Text to read
— START —

Much of our parashah is devoted to praises of the Land of Israel. We read, for example, “For the Land to which you come, to possess it — it is not like the land of Egypt that you left, where you would plant your seed and water it on foot like a vegetable garden. But the Land to which you cross over to possess it . . . from the rain of heaven shall you drink water.” (11:10-11)

Unlike Egypt, which has a constant water supply in the Nile, Eretz Yisrael is dependent on rain. Nevertheless, writes R’ Moshe Yechiel Epstein z”l (the Ozhorover Rebbe; died 1971), our verse is difficult to understand. The verse in Bereishit (13:10) praises Egypt as “G-d’s garden.” Why then does our verse seem to deprecate Egypt?

The answer is in the second verse quoted above. In Eretz Yisrael we are dependent on G-d’s kindness in bringing rain. This is desirable because it causes us to humble ourselves before G-d. The Nile, on the other hand, made the Egyptians feel secure and therefore bred arrogance.

When Yitro heard how G-d punished the Egyptians, he praised Him for acting measure-for-measure. On a simple level, this refers to the fact that Hashem drowned the Egyptians just as they drowned Jewish children. On a deeper level, however, Yitro may have been referring to the fact that Hashem struck the Nile, the very source of Egyptian pride and arrogance. (Haggadah Shel Pesach Esh Dat p.190)


“Perhaps you will say in your heart, ‘These nations are more numerous than I; how will I be able to drive them out?’ Do not fear them! Remember what Hashem, your Elokim, did to Pharaoh and to all of Egypt.” (7:17-18)

R’ Azariah Figo z”l (Italy; 1579-1647) writes: The reason we mention the Exodus on every occasion when we remember and speak about Hashem’s wonders (for example, by saying “Zecher l’yitziat Mitzrayim” / “In remembrance of the Exodus” in Shabbat and yom tov kiddush) is to engrave on our hearts a belief in Hashem’s hashgachah / Providence. It also teaches us that not through our strength or power will we escape from the trials and tribulations of the Exile; rather, it will only come about through His Will.

That is the message of our verses as well. If we are confident that we will defeat our enemies because we have superior military power, then we should indeed fear them. However, if we acknowledge that our enemies are far stronger and more numerous than we are and that we should be unable to defeat them, but we place our trust in Hashem, then we truly will have nothing to fear. (Binah La’ittim: Drush no. 24)

R’ Shlomo Kluger z”l (1785-1869; rabbi of Brody, Galicia) writes: The above-quoted teaching of the Binah La’ittim can help us better understand the incident of the Spies. It is difficult to understand what their sin was; after all, Moshe told them to report back whether the nations of Canaan were strong or weak, and so on. Also, why did Moshe pray for Yehoshua to be saved from the Spies’ counsel? If Moshe suspected the mission would go badly, why did he send the Spies? Indeed, why did Hashem permit the incident to occur?

— END —

Provided information
— START —

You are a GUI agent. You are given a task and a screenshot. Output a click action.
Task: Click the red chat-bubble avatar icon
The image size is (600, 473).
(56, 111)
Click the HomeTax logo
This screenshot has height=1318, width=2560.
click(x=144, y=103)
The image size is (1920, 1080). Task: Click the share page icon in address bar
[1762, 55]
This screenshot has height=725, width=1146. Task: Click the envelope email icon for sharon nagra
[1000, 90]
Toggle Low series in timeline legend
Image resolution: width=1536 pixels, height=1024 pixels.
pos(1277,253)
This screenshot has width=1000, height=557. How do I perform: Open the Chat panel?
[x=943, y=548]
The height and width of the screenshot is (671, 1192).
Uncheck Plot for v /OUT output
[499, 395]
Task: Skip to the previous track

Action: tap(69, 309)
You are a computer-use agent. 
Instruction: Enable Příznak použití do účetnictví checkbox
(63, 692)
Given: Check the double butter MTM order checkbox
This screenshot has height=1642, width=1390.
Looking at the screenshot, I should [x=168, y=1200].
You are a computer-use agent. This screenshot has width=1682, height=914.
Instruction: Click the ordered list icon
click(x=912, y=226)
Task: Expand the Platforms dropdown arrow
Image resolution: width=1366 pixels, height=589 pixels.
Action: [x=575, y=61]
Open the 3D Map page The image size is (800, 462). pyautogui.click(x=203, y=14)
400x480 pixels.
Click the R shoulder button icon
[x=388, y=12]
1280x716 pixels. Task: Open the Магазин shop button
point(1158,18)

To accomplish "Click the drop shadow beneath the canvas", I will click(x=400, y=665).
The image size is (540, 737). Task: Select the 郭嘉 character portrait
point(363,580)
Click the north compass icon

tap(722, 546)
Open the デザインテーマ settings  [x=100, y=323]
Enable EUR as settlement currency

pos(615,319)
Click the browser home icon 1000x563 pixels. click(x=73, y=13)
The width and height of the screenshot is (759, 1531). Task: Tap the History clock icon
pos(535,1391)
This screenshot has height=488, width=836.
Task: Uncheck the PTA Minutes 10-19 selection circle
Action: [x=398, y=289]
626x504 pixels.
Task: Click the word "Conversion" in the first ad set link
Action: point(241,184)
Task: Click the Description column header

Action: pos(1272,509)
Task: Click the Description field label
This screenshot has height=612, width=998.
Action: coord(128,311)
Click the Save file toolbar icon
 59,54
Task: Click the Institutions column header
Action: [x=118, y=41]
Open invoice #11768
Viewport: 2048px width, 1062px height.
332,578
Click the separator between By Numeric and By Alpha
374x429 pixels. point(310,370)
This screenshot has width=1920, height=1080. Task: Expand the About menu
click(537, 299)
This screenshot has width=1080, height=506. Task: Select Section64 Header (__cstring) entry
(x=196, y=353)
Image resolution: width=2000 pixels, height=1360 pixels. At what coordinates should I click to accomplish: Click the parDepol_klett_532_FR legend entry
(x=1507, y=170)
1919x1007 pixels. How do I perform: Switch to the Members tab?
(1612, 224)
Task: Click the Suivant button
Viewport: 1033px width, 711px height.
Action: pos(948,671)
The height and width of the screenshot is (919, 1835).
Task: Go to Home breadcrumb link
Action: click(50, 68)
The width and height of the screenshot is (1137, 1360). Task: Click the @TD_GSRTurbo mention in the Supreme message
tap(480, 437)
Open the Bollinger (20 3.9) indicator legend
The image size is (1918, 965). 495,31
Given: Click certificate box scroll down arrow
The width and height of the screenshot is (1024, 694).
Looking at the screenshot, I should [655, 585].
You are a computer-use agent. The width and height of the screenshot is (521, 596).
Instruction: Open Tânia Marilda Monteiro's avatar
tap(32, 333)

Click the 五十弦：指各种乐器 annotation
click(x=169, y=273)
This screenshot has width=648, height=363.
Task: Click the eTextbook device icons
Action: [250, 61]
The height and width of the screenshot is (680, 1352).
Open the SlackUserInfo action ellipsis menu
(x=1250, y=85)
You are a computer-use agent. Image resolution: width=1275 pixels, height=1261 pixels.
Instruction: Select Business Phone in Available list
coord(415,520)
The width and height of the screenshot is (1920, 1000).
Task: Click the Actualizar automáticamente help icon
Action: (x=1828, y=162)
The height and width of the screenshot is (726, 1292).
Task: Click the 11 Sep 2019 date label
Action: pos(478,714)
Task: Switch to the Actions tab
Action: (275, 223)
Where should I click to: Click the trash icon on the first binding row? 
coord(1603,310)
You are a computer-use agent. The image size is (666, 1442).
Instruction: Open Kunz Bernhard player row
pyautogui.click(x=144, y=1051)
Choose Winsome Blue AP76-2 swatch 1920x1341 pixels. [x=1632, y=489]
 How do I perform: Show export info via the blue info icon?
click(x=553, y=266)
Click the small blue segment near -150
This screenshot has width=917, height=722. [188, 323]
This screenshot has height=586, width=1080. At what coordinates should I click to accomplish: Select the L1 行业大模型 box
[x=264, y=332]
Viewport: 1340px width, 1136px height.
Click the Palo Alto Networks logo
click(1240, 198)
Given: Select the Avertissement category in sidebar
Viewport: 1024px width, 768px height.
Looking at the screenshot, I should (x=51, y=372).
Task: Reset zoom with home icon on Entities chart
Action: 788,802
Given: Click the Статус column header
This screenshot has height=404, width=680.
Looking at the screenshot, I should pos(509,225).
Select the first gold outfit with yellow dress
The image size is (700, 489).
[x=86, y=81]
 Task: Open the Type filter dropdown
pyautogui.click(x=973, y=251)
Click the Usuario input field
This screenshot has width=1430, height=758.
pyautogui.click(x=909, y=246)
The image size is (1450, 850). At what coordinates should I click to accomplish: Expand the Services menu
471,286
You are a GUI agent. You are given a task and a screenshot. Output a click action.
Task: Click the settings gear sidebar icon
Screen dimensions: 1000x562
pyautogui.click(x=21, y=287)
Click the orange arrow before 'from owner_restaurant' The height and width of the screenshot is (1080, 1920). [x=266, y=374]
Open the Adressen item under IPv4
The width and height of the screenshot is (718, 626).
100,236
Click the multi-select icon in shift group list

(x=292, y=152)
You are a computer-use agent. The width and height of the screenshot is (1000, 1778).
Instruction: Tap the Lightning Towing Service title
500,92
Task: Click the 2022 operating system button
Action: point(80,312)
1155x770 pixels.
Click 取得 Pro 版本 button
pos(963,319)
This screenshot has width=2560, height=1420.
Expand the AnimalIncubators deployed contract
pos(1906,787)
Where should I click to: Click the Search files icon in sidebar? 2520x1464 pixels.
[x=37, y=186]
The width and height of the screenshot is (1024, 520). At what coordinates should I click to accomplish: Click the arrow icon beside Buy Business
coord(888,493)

— END —

Aim
Please answer these questions on the Torah commentary, one per line:
(a) What is Eretz Yisrael dependent on for water, unlike Egypt?
(b) Which verse in Bereishit praises Egypt as "G-d's garden"?
(c) Of which town was R' Shlomo Kluger the rabbi?
The listing comes from a different source than the Torah commentary.

Exercise response
(a) Rain
(b) Bereishit 13:10
(c) Brody, Galicia